THURSDAY’s CHILD is Priscilla the Cat – an English kitteh who went missing five years ago in Lincolnshire, England … and then waltzed up to Ruby Murphy at a bus stop as if no time had passed at all.
SCIENCE NOTES – in wondering why so many more males than females are afflicted with autism – and I have an nephew who is – an essay entitled “Why it’s not Rain Woman” speculates that women have fewer cognitive disorders than men do because their bodies are better at ignoring the mutations which cause them.
SAD to learn that in this economy, over 10,000 bars and restaurants closed last year in Spain – widely considered to be the country with the highest number of bars per capita.
FRIDAY’s CHILD is Boulette la Chatte – known in the English language as Meatball the Hero Cat – a French kitteh who alerted members of a multi-family home to a fire, then was feared lost in it … but who turned up safe a few hours later.
CHEERS to the former SCTV star Andrea Martin – a Portland, Maine native – who has a recent Tony Award, two upcoming Broadway plays …. and is set to publish her memoirs this year.
BRAIN TEASER – try this Quiz of the Week’s News from the BBC.
SEPARATED at BIRTH – the Scottish author Iain Banks – whose first collection of poetry will be published posthumously, eighteen months after his death last June …. and Steven Spielberg the Academy Award-winning director.
……and finally, for a song of the week …………… … as a follow-up to last week’s profile of a noted session player: someone who did so on drums, Earl Palmer – who, along with someone he mentored (Hal Blaine) and Nashville’s Buddy Harman – is among the three most-recorded drummers of all time.
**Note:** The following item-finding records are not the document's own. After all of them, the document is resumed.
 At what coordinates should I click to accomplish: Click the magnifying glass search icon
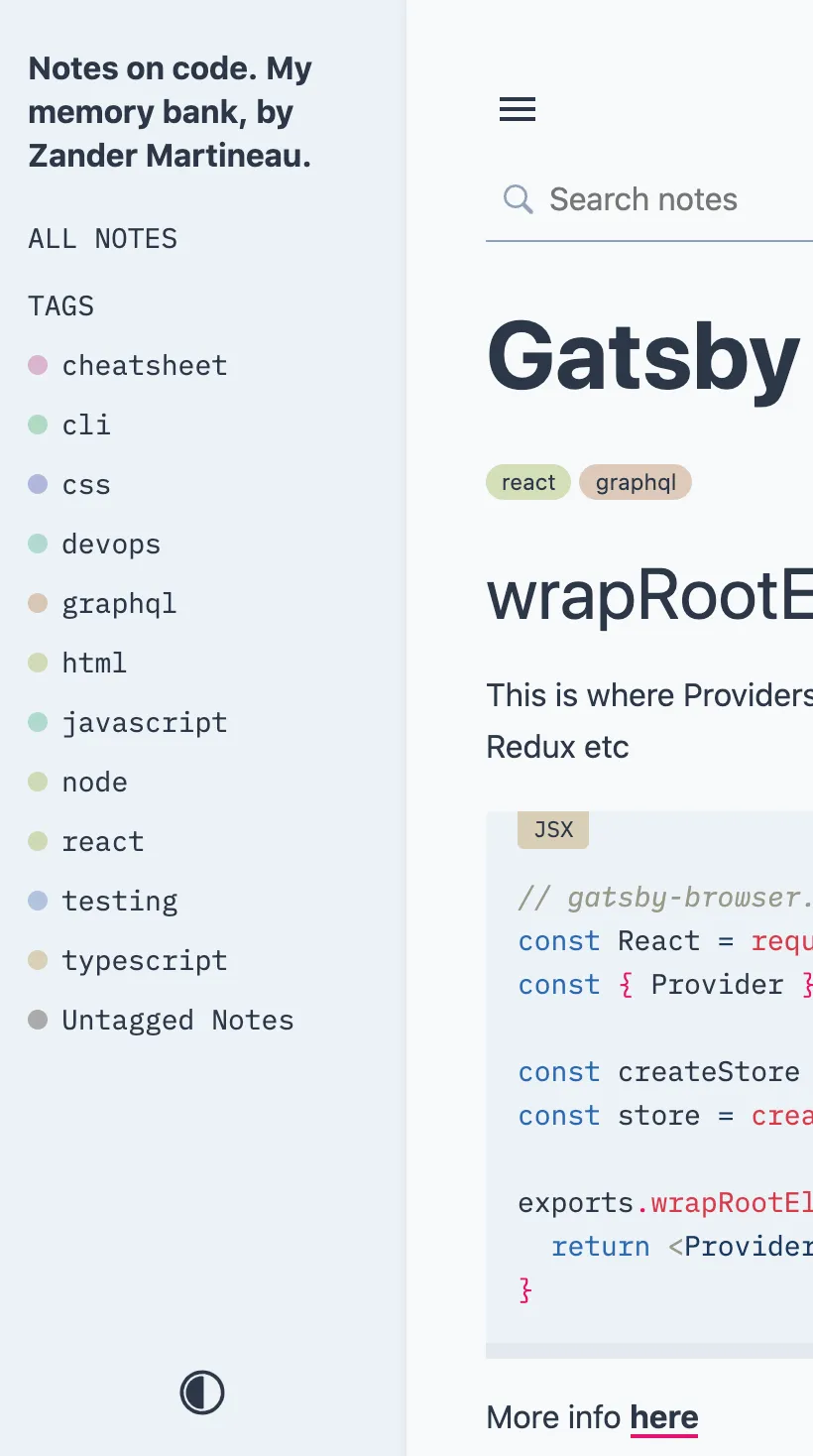pyautogui.click(x=518, y=198)
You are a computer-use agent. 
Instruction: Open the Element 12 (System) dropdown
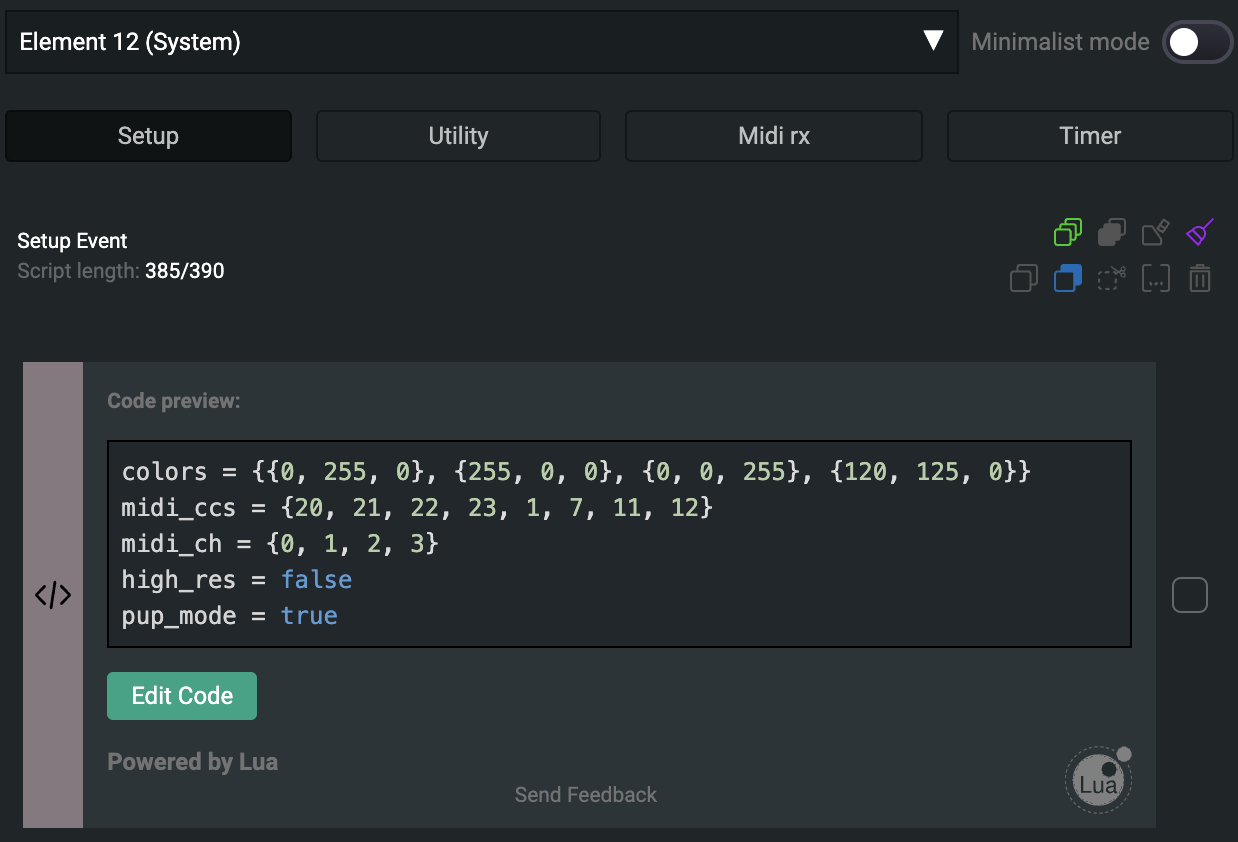click(x=481, y=42)
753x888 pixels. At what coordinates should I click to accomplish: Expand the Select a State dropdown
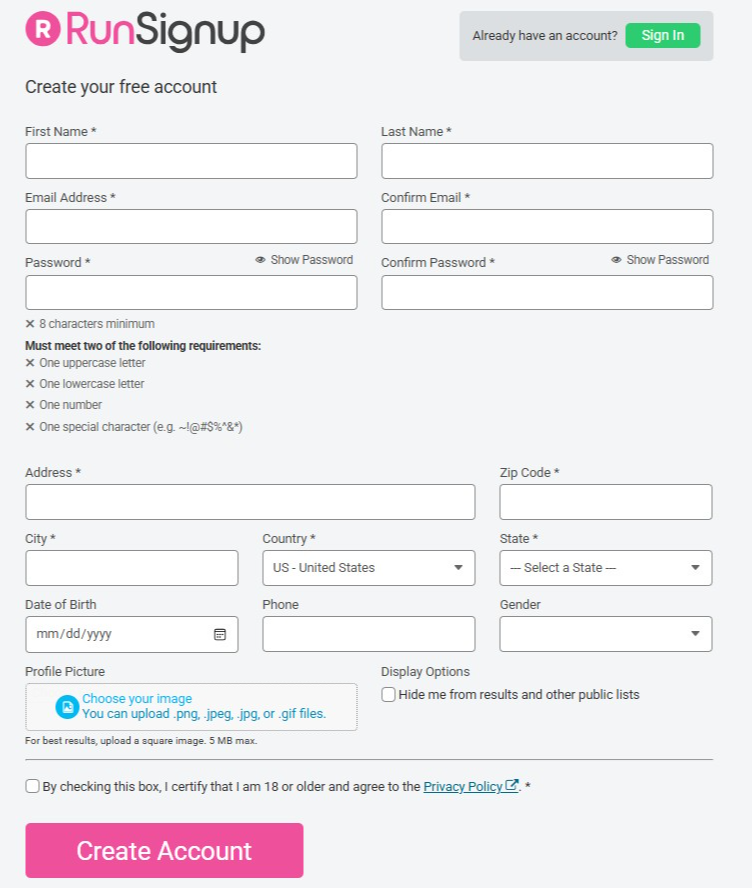606,568
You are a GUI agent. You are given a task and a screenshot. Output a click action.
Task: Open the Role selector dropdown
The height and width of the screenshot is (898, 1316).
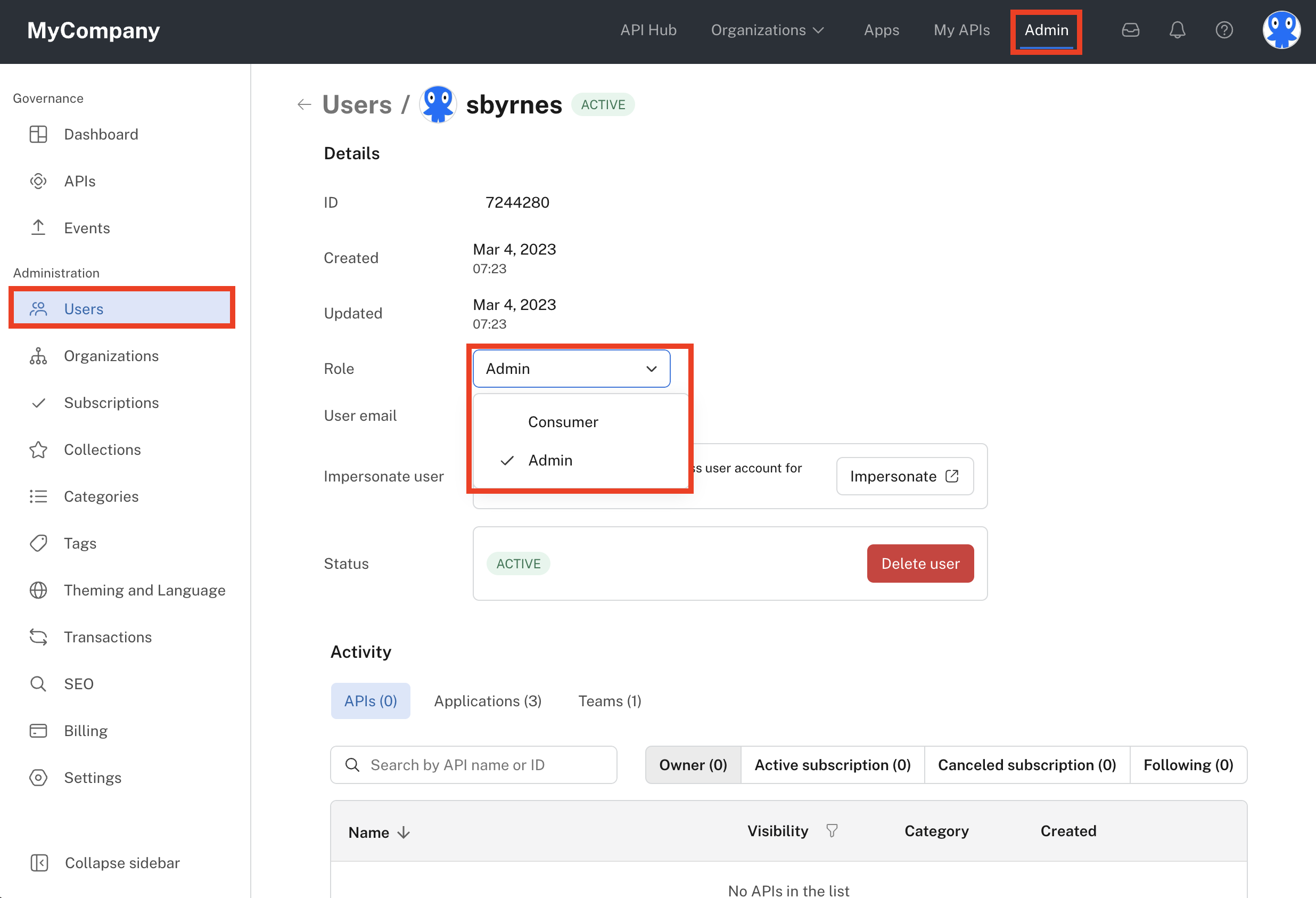click(x=572, y=369)
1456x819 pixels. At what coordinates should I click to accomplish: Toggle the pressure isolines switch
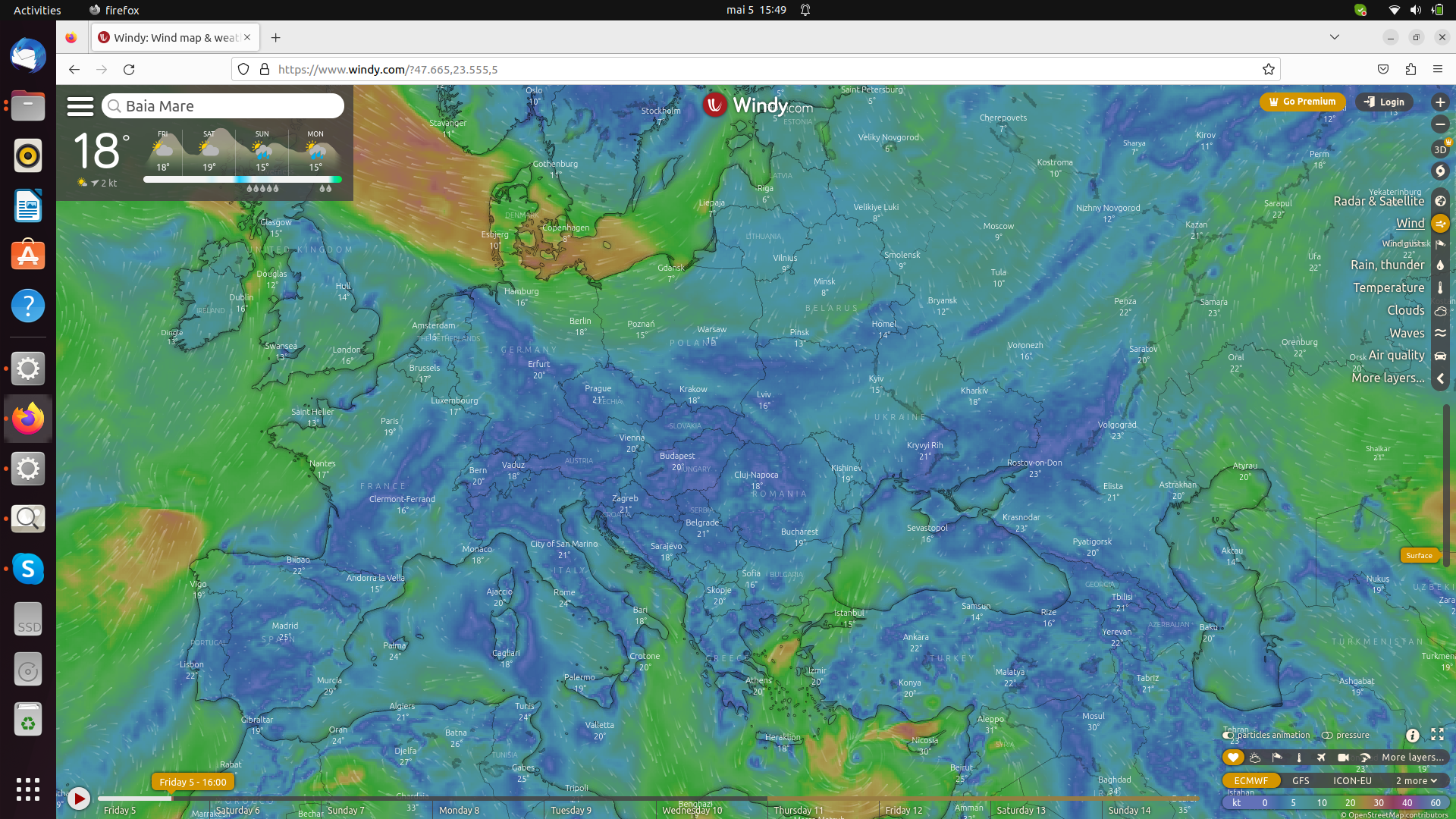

Few people know his name, but a look at some of the recordings he made will make one’s head nod in recognition. In addition, he is one of the pioneers of modern R&B and R&R back-beat style drumming; reportedly he was the first to use the word “funky” descriptively.
The New Orleans native was born to a pianist father and a mother who brought him with her and his aunt on the black vaudeville circuit … as a five year-old tap dancer. His sense of rhythm was further enhanced by lessons in piano, music theory and percussion at the city’s Gruenwald School of Music after serving in WW-II. There he sensed the Army’s institutional racism – as most black recruits were confined to service departments (although as a munitions handler, his task was less menial than for others).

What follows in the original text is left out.